How to complete this task:
Word for word, copy every line of the data.

Material for the task:
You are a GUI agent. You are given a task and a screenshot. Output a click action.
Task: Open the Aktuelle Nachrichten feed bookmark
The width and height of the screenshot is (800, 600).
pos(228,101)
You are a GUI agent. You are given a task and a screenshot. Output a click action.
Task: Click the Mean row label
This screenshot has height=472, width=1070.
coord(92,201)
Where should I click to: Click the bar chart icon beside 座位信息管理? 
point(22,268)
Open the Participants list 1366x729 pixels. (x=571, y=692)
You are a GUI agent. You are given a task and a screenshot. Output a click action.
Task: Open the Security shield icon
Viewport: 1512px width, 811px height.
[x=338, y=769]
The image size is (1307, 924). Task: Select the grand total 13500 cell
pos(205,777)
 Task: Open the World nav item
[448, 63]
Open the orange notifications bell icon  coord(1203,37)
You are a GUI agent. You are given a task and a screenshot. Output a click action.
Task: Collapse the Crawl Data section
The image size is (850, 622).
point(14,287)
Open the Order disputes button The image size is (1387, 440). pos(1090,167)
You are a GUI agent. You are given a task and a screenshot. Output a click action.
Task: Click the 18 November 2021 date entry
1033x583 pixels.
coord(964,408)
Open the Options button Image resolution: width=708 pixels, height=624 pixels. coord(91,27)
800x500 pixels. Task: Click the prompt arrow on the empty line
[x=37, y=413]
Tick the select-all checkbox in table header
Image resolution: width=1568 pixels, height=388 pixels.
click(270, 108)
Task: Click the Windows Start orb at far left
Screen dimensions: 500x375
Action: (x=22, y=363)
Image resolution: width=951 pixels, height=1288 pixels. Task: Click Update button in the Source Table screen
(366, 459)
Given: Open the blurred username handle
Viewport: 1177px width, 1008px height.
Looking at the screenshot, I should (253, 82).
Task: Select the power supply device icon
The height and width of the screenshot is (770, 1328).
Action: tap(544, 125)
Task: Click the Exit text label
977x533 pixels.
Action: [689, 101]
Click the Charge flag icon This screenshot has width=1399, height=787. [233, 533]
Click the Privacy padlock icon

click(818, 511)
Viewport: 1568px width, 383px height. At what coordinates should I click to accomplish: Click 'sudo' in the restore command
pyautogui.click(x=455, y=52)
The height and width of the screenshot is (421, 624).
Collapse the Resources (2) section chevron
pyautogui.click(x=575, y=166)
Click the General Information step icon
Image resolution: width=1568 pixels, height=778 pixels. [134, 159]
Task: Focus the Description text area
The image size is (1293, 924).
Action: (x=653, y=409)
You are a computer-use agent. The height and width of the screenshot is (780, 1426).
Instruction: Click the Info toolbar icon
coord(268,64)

Task result:
You are a GUI agent. You are given a task and a screenshot. Output a click action.
Task: Open the Aktuelle Nachrichten feed bookmark
The width and height of the screenshot is (800, 600).
pos(228,101)
You are a GUI agent. You are given a task and a screenshot. Output a click action.
Task: Click the Mean row label
This screenshot has height=472, width=1070.
coord(92,201)
Where should I click to: Click the bar chart icon beside 座位信息管理? 
point(22,268)
Open the Participants list 1366x729 pixels. (x=571, y=692)
You are a GUI agent. You are given a task and a screenshot. Output a click action.
Task: Open the Security shield icon
Viewport: 1512px width, 811px height.
[x=338, y=769]
The image size is (1307, 924). Task: Select the grand total 13500 cell
pos(205,777)
 Task: Open the World nav item
[448, 63]
Open the orange notifications bell icon  coord(1203,37)
You are a GUI agent. You are given a task and a screenshot. Output a click action.
Task: Collapse the Crawl Data section
The image size is (850, 622).
point(14,287)
Open the Order disputes button The image size is (1387, 440). pos(1090,167)
You are a GUI agent. You are given a task and a screenshot. Output a click action.
Task: Click the 18 November 2021 date entry
1033x583 pixels.
coord(964,408)
Open the Options button Image resolution: width=708 pixels, height=624 pixels. coord(91,27)
800x500 pixels. Task: Click the prompt arrow on the empty line
[x=37, y=413]
Tick the select-all checkbox in table header
Image resolution: width=1568 pixels, height=388 pixels.
click(270, 108)
Task: Click the Windows Start orb at far left
Screen dimensions: 500x375
Action: (x=22, y=363)
Image resolution: width=951 pixels, height=1288 pixels. Task: Click Update button in the Source Table screen
(366, 459)
Given: Open the blurred username handle
Viewport: 1177px width, 1008px height.
Looking at the screenshot, I should (253, 82).
Task: Select the power supply device icon
The height and width of the screenshot is (770, 1328).
Action: tap(544, 125)
Task: Click the Exit text label
977x533 pixels.
Action: [689, 101]
Click the Charge flag icon This screenshot has width=1399, height=787. [233, 533]
Click the Privacy padlock icon

click(818, 511)
Viewport: 1568px width, 383px height. At what coordinates should I click to accomplish: Click 'sudo' in the restore command
pyautogui.click(x=455, y=52)
The height and width of the screenshot is (421, 624).
Collapse the Resources (2) section chevron
pyautogui.click(x=575, y=166)
Click the General Information step icon
Image resolution: width=1568 pixels, height=778 pixels. [134, 159]
Task: Focus the Description text area
The image size is (1293, 924).
Action: (x=653, y=409)
You are a computer-use agent. The height and width of the screenshot is (780, 1426).
Instruction: Click the Info toolbar icon
coord(268,64)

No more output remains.